Stored entries:
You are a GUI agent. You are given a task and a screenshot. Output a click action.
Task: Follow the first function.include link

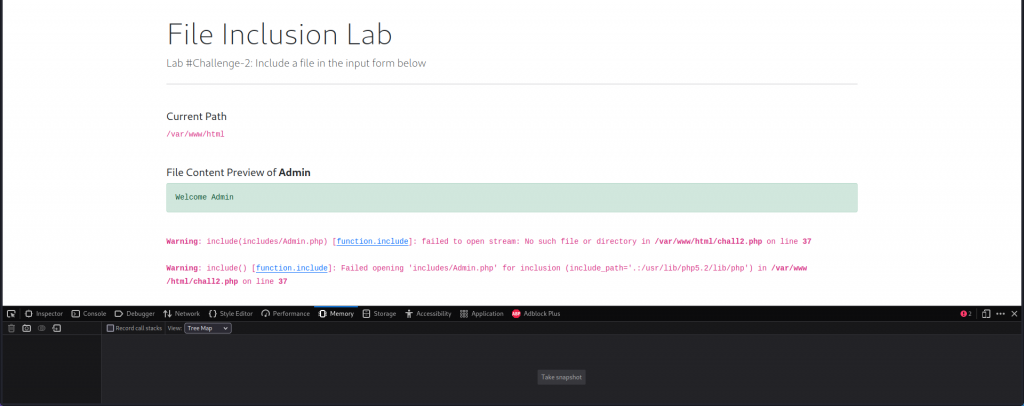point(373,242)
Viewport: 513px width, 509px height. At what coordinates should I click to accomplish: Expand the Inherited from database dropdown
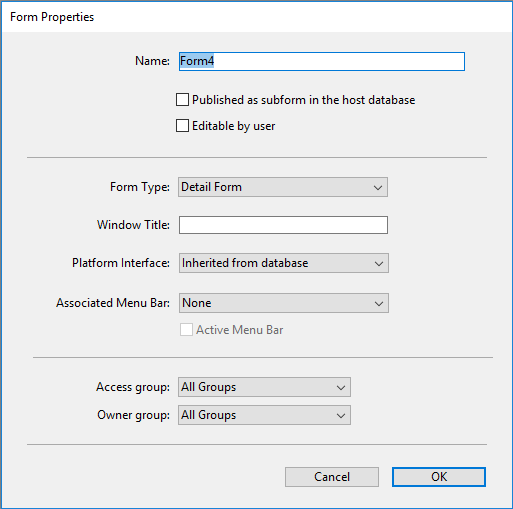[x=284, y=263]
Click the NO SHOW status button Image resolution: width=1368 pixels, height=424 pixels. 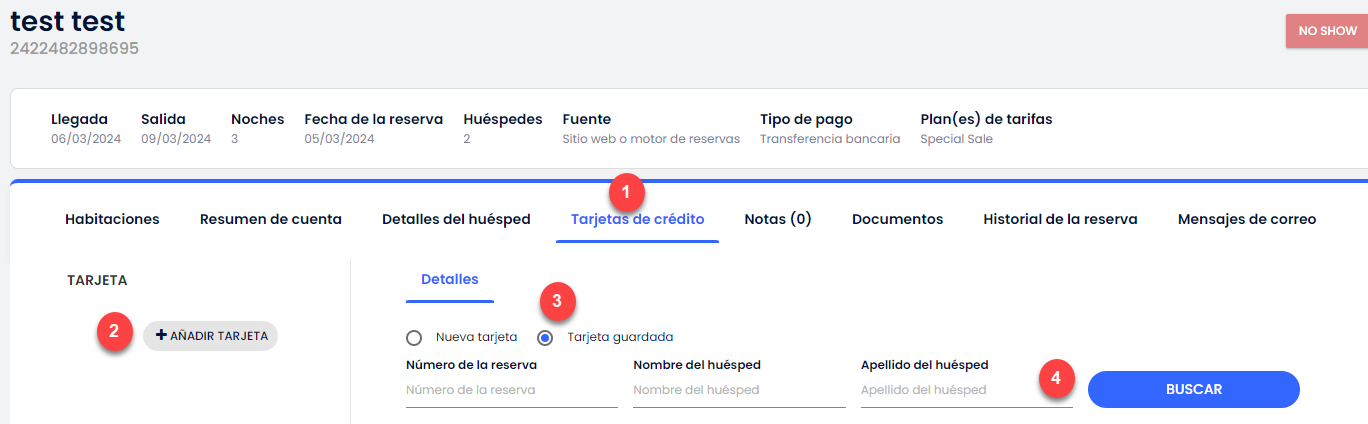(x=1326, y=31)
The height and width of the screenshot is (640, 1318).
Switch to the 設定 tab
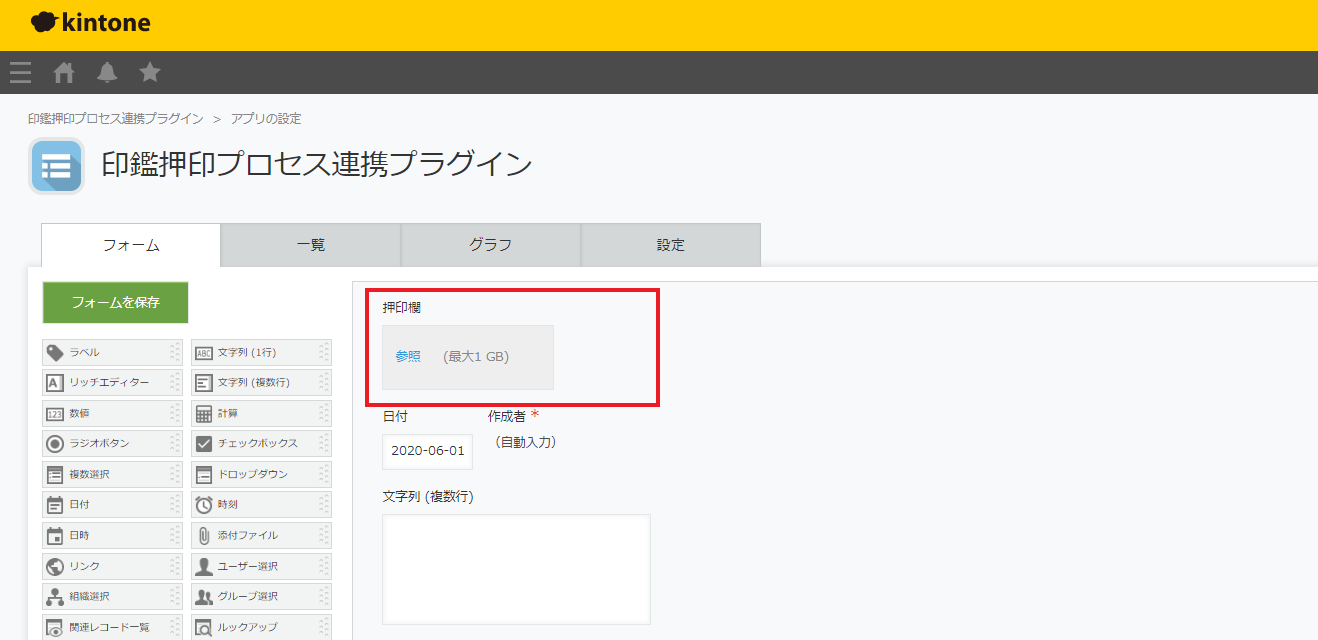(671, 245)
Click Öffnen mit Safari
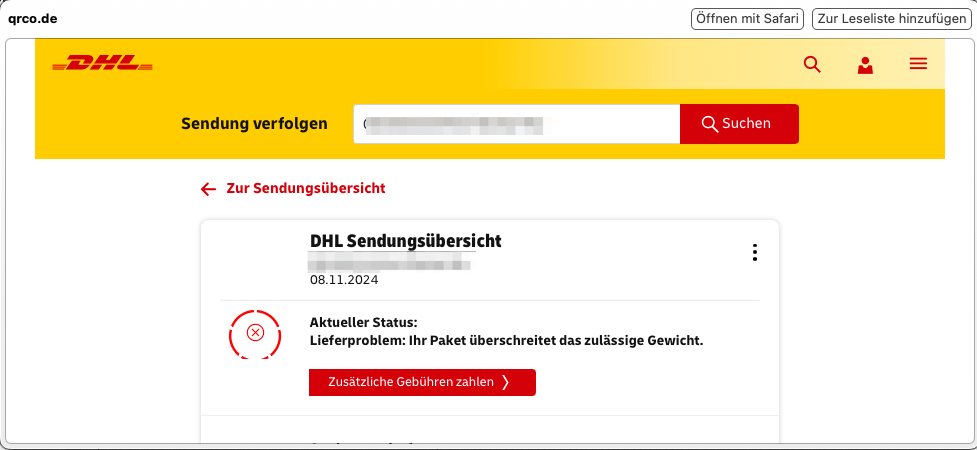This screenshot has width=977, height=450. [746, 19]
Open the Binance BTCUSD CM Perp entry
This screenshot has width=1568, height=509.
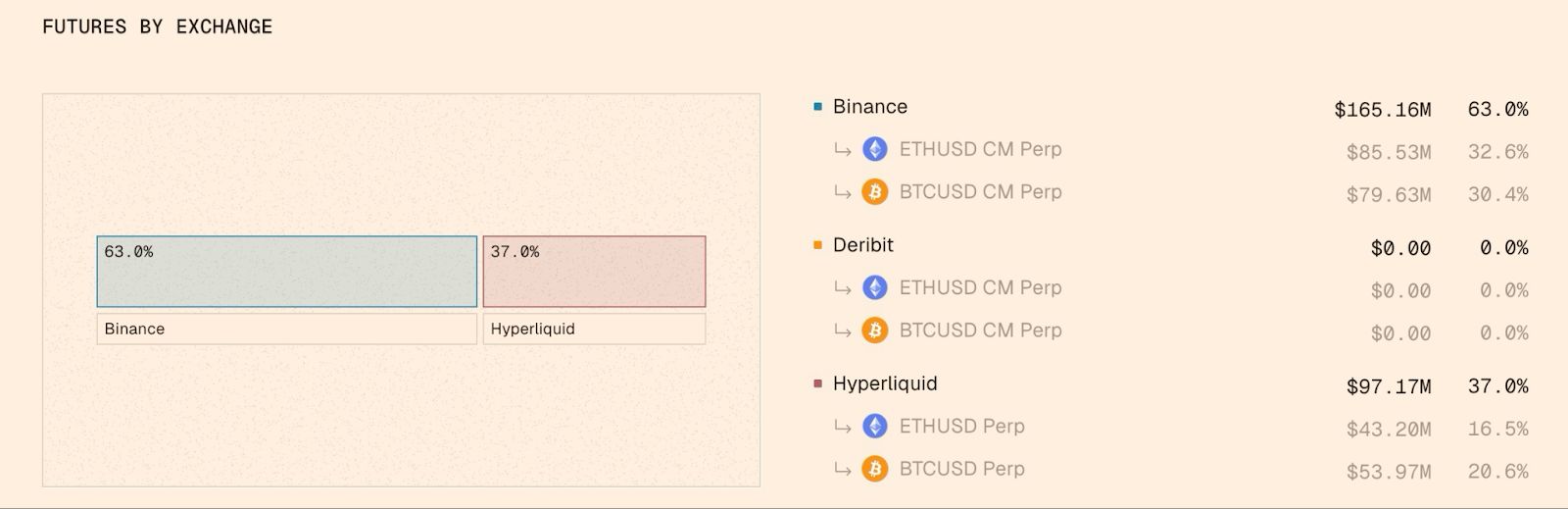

EXERCISE DIRECTIONS: Leaving the pictures aside, copy exactly and only the lines from the one holding "Open the Binance BTCUSD CM Perp entry" through the final line of the data, both ends kept.

ANSWER TO THE EXERCISE:
Open the Binance BTCUSD CM Perp entry
This screenshot has width=1568, height=509.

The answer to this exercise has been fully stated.